The Alphabet of Feeling Bad shows an experimental interview with the theorist and activist Ann Cvetkovich. Cvetkovich's performance, which is based on conversations with the filmmaker, defines terms from A to Z such as 'depression,' but also everyday negative feelings like the impression of being stuck at an impasse, of feeling numb or not able to work, of being overwhelmed by demands, of not being adequate and not getting on, and provides them with a different meaning.

 

In the tradition of initiatives like the SPK (Socialist Patient Collective) of the 1970s, negative feelings are not understood as individual failure or sickness. Rather the question is raised of how these could be collectively sensed as “public feelings“ but also politicized in the context of neoliberal working conditions and of homophobia and racism.

 

Ann Cvetkovich is not only working theoretically from a queer-feminist perspective on topics such as trauma and depression, but she is also a co-founder of “Feel Tank Austin,” one of a number of activist groups in the U.S. that organize meetings and exchanges aside from demonstrations and public rallies.

Group members of the “Feel Tank Chicago” performed the “International Parades of the Politically Depressed” (2003, 2004 and 2007) and demonstrated in pyjamas and bath robes with the slogan: “Depressed? It might be political!” Together with Public Feelings groups from New York and Austin, Texas they also organized a conference with the title “Anxiety, Urgency, Outrage, Hope... A Conference on Political Feeling” at the University of Chicago in 2007.

### [STUDY QUESTIONS]
A. Take the paragraph of the film passage that starts "Group members of the" and rewrite it as a short list that keeps its main facts.
B. Echo word for word the section of the film passage that opens with the words containing "The Alphabet of" and closes with "a different meaning.".

### [DATASET]
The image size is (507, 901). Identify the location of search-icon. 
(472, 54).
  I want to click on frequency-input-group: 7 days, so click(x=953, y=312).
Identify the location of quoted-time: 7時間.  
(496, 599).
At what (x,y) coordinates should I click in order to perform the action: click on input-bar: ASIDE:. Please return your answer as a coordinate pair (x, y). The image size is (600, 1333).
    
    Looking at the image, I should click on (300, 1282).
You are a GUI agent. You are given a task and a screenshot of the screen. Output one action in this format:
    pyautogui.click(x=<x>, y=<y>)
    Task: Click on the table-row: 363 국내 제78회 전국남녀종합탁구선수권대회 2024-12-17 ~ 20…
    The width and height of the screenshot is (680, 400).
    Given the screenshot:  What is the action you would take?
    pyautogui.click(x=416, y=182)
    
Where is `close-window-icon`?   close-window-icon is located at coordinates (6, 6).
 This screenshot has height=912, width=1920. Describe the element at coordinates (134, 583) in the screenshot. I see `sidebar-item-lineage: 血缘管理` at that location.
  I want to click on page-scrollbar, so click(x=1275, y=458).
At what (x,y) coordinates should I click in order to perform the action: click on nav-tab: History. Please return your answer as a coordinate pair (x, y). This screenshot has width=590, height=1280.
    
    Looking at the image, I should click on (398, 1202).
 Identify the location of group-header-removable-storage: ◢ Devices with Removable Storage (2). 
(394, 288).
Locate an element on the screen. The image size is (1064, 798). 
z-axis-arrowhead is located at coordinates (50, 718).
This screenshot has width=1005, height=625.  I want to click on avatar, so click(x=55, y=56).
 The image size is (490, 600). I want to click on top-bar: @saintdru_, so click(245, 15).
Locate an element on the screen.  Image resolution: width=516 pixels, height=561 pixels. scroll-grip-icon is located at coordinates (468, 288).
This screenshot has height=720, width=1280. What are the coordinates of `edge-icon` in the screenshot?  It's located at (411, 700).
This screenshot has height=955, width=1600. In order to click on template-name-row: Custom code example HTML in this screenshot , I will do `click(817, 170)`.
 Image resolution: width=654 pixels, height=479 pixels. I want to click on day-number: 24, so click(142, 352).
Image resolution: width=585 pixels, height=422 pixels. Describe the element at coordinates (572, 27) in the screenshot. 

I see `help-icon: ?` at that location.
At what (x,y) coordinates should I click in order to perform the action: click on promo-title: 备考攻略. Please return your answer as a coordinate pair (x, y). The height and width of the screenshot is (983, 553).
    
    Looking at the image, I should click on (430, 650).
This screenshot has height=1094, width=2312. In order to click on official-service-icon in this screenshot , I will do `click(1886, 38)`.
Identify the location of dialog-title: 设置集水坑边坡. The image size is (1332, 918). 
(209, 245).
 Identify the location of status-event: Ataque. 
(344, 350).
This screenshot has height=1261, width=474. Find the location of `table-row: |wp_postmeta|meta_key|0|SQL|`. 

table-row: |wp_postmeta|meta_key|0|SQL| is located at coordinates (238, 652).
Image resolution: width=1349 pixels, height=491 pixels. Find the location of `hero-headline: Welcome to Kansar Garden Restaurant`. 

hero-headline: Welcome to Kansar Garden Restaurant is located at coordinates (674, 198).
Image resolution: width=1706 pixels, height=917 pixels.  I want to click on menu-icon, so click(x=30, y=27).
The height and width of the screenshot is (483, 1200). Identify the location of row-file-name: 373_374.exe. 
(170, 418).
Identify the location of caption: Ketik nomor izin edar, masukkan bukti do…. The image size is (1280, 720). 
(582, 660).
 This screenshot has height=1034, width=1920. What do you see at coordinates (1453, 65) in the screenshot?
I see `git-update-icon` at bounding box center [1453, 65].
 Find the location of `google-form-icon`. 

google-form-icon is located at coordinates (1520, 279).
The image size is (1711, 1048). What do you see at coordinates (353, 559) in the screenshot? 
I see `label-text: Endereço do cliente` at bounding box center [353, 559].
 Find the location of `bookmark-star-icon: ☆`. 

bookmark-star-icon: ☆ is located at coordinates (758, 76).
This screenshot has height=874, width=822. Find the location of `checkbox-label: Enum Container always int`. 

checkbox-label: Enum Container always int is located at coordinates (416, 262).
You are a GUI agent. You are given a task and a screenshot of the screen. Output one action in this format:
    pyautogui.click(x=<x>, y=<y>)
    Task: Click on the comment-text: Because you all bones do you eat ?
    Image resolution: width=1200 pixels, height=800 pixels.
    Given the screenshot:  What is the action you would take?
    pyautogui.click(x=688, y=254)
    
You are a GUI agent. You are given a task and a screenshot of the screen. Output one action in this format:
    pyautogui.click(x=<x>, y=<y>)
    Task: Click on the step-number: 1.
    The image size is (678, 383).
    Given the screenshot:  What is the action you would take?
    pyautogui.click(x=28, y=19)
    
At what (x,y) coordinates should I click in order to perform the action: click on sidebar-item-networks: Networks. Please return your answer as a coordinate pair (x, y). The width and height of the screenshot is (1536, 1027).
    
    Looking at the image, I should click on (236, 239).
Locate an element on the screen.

### [RESULTS FOR THE EXERCISE]
A.
- Members of Feel Tank Chicago staged the "International Parades of the Politically Depressed" in 2003, 2004 and 2007.
- They marched in pyjamas and bath robes with the slogan "Depressed? It might be political!"
- With Public Feelings groups from New York and Austin, Texas, they organized a 2007 conference at the University of Chicago.
- Its title was "Anxiety, Urgency, Outrage, Hope... A Conference on Political Feeling."

B.
The Alphabet of Feeling Bad shows an experimental interview with the theorist and activist Ann Cvetkovich. Cvetkovich's performance, which is based on conversations with the filmmaker, defines terms from A to Z such as 'depression,' but also everyday negative feelings like the impression of being stuck at an impasse, of feeling numb or not able to work, of being overwhelmed by demands, of not being adequate and not getting on, and provides them with a different meaning.